Le second point concerne une évolution du même ordre, mais qui concerne cette fois-ci le logement en tant que domaine d'intervention publique. Il est extrêmement important.

Comme vous l'avez constaté, le logement était l'un des domaines à travers lesquels l'administration métropolitaine a le plus encadré les Algériens dès les années 1950. Cette superposition entre action en matière de logement et encadrement des Algériens, puis entre logement et intervention en direction des immigrés, va dès cette époque de pair avec le très fort développement de l'action publique en matière de logement.

Ce développement se traduit non seulement par la mise en place – inédite – d'outils publics de construction de logements sociaux, mais également par la politisation et l'utilisation de ces outils non seulement par les élus locaux, mais aussi par des acteurs sociaux de plus en plus variés, tels que les associations ou les partis politiques.
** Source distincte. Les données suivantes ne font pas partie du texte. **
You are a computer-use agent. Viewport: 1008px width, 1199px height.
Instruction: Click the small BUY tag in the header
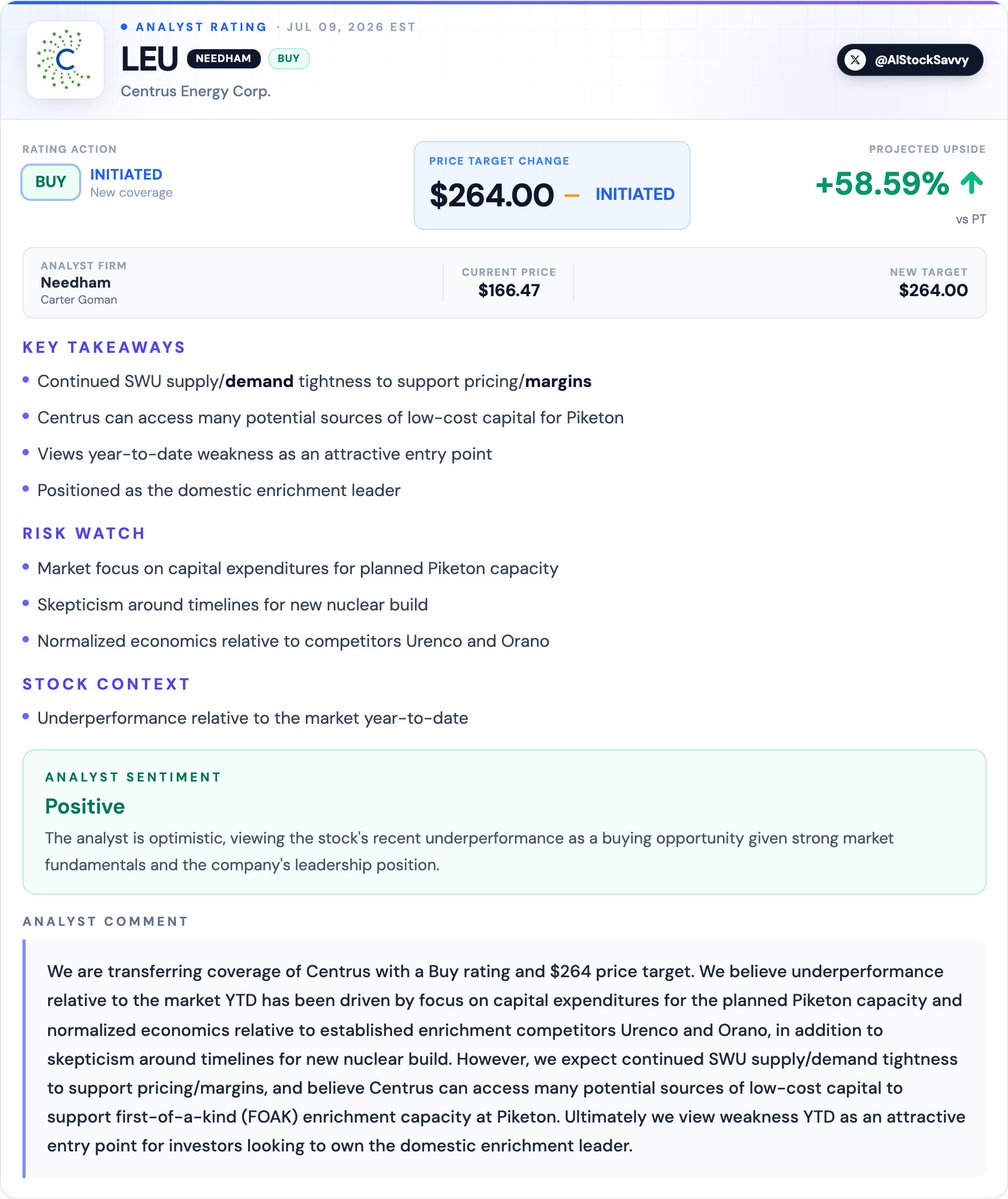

Je me suis contentée d'évoquer les éléments les plus importants. Mais si j'en retenais d'autres, nous retrouverions le plus souvent la dynamique sur laquelle j'ai construit mon propos, avec à la fois des éléments qui proviennent de l'encadrement colonial des Algériens jusqu'en 1962 et des éléments touchant à la sociologie des personnels administratifs ou politiques ou aux évolutions structurelles de l'administration, qui sont donc indépendants de la colonisation ou de la décolonisation.